DIRECTIONS FOR THIS TASK |
Every entry should be returned exactly. Omit none of them.

┄┄┄┄┄┄┄┄┄┄┄┄┄┄┄┄┄┄┄┄

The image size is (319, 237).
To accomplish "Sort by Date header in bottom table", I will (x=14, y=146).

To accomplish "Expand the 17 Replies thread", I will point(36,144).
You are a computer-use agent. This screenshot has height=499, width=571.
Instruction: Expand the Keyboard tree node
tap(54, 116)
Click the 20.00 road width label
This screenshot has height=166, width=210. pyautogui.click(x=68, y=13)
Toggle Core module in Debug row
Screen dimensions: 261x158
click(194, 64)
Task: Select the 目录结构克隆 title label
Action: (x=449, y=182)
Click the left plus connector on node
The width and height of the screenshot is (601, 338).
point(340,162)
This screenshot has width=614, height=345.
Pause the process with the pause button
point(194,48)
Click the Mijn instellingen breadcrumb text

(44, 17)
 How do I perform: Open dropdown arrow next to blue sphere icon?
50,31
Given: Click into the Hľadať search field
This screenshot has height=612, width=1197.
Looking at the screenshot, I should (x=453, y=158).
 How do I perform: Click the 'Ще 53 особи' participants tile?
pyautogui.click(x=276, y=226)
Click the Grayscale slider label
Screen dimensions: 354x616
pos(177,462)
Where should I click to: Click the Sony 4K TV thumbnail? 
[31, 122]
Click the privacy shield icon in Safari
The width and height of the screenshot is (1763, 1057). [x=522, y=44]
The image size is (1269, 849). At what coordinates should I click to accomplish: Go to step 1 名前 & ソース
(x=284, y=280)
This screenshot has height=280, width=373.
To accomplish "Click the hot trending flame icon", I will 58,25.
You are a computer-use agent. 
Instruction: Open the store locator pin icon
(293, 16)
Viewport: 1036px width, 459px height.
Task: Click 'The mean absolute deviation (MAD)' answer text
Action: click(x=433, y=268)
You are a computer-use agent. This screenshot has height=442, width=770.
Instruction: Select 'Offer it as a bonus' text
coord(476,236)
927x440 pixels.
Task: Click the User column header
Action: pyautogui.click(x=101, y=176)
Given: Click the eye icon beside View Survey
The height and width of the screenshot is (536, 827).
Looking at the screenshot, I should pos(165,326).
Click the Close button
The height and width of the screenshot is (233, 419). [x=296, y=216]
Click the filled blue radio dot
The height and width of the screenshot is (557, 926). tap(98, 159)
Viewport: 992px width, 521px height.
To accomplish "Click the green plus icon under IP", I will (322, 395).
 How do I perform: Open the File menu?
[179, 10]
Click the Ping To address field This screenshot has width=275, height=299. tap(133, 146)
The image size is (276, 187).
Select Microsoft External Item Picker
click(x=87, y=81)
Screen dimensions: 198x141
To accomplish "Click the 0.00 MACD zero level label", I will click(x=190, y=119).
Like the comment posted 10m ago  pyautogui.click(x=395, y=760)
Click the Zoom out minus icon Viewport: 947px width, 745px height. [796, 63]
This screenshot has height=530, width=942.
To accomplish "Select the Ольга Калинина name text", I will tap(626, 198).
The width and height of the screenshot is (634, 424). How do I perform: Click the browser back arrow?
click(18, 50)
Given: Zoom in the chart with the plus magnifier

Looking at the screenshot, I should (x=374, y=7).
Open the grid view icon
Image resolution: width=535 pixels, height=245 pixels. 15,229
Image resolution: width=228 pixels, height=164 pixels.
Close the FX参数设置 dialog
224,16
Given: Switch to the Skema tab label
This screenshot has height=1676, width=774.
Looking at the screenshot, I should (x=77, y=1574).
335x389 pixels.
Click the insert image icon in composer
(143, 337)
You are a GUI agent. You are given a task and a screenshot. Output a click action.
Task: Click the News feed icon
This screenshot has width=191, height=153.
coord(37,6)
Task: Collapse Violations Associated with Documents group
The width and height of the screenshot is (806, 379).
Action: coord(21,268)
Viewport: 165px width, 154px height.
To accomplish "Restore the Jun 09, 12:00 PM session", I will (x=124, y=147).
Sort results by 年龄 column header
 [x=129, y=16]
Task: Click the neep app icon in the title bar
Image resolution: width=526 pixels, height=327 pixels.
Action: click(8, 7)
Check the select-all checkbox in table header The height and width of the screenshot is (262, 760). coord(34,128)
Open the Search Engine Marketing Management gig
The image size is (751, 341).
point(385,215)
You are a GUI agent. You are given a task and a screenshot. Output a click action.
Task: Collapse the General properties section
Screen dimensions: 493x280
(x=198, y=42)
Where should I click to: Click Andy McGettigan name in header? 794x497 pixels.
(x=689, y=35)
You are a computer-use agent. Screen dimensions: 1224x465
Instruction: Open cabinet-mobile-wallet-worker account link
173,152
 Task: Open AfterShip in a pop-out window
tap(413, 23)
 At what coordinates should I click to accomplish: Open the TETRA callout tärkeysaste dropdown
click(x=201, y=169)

┄┄┄┄┄┄┄┄┄┄┄┄┄┄┄┄┄┄┄┄

RESULT OF THIS TASK |
The image size is (319, 237).
To accomplish "Sort by Date header in bottom table", I will (x=14, y=146).

To accomplish "Expand the 17 Replies thread", I will point(36,144).
You are a computer-use agent. This screenshot has height=499, width=571.
Instruction: Expand the Keyboard tree node
tap(54, 116)
Click the 20.00 road width label
This screenshot has height=166, width=210. pyautogui.click(x=68, y=13)
Toggle Core module in Debug row
Screen dimensions: 261x158
click(194, 64)
Task: Select the 目录结构克隆 title label
Action: (x=449, y=182)
Click the left plus connector on node
The width and height of the screenshot is (601, 338).
point(340,162)
This screenshot has width=614, height=345.
Pause the process with the pause button
point(194,48)
Click the Mijn instellingen breadcrumb text

(44, 17)
 How do I perform: Open dropdown arrow next to blue sphere icon?
50,31
Given: Click into the Hľadať search field
This screenshot has height=612, width=1197.
Looking at the screenshot, I should (x=453, y=158).
 How do I perform: Click the 'Ще 53 особи' participants tile?
pyautogui.click(x=276, y=226)
Click the Grayscale slider label
Screen dimensions: 354x616
pos(177,462)
Where should I click to: Click the Sony 4K TV thumbnail? 
[31, 122]
Click the privacy shield icon in Safari
The width and height of the screenshot is (1763, 1057). [x=522, y=44]
The image size is (1269, 849). At what coordinates should I click to accomplish: Go to step 1 名前 & ソース
(x=284, y=280)
This screenshot has height=280, width=373.
To accomplish "Click the hot trending flame icon", I will 58,25.
You are a computer-use agent. 
Instruction: Open the store locator pin icon
(293, 16)
Viewport: 1036px width, 459px height.
Task: Click 'The mean absolute deviation (MAD)' answer text
Action: click(x=433, y=268)
You are a computer-use agent. This screenshot has height=442, width=770.
Instruction: Select 'Offer it as a bonus' text
coord(476,236)
927x440 pixels.
Task: Click the User column header
Action: pyautogui.click(x=101, y=176)
Given: Click the eye icon beside View Survey
The height and width of the screenshot is (536, 827).
Looking at the screenshot, I should pos(165,326).
Click the Close button
The height and width of the screenshot is (233, 419). [x=296, y=216]
Click the filled blue radio dot
The height and width of the screenshot is (557, 926). tap(98, 159)
Viewport: 992px width, 521px height.
To accomplish "Click the green plus icon under IP", I will (322, 395).
 How do I perform: Open the File menu?
[179, 10]
Click the Ping To address field This screenshot has width=275, height=299. tap(133, 146)
The image size is (276, 187).
Select Microsoft External Item Picker
click(x=87, y=81)
Screen dimensions: 198x141
To accomplish "Click the 0.00 MACD zero level label", I will click(x=190, y=119).
Like the comment posted 10m ago  pyautogui.click(x=395, y=760)
Click the Zoom out minus icon Viewport: 947px width, 745px height. [796, 63]
This screenshot has height=530, width=942.
To accomplish "Select the Ольга Калинина name text", I will tap(626, 198).
The width and height of the screenshot is (634, 424). How do I perform: Click the browser back arrow?
click(18, 50)
Given: Zoom in the chart with the plus magnifier

Looking at the screenshot, I should (x=374, y=7).
Open the grid view icon
Image resolution: width=535 pixels, height=245 pixels. 15,229
Image resolution: width=228 pixels, height=164 pixels.
Close the FX参数设置 dialog
224,16
Given: Switch to the Skema tab label
This screenshot has height=1676, width=774.
Looking at the screenshot, I should (x=77, y=1574).
335x389 pixels.
Click the insert image icon in composer
(143, 337)
You are a GUI agent. You are given a task and a screenshot. Output a click action.
Task: Click the News feed icon
This screenshot has width=191, height=153.
coord(37,6)
Task: Collapse Violations Associated with Documents group
The width and height of the screenshot is (806, 379).
Action: coord(21,268)
Viewport: 165px width, 154px height.
To accomplish "Restore the Jun 09, 12:00 PM session", I will (x=124, y=147).
Sort results by 年龄 column header
 [x=129, y=16]
Task: Click the neep app icon in the title bar
Image resolution: width=526 pixels, height=327 pixels.
Action: click(8, 7)
Check the select-all checkbox in table header The height and width of the screenshot is (262, 760). coord(34,128)
Open the Search Engine Marketing Management gig
The image size is (751, 341).
point(385,215)
You are a GUI agent. You are given a task and a screenshot. Output a click action.
Task: Collapse the General properties section
Screen dimensions: 493x280
(x=198, y=42)
Where should I click to: Click Andy McGettigan name in header? 794x497 pixels.
(x=689, y=35)
You are a computer-use agent. Screen dimensions: 1224x465
Instruction: Open cabinet-mobile-wallet-worker account link
173,152
 Task: Open AfterShip in a pop-out window
tap(413, 23)
 At what coordinates should I click to accomplish: Open the TETRA callout tärkeysaste dropdown
click(x=201, y=169)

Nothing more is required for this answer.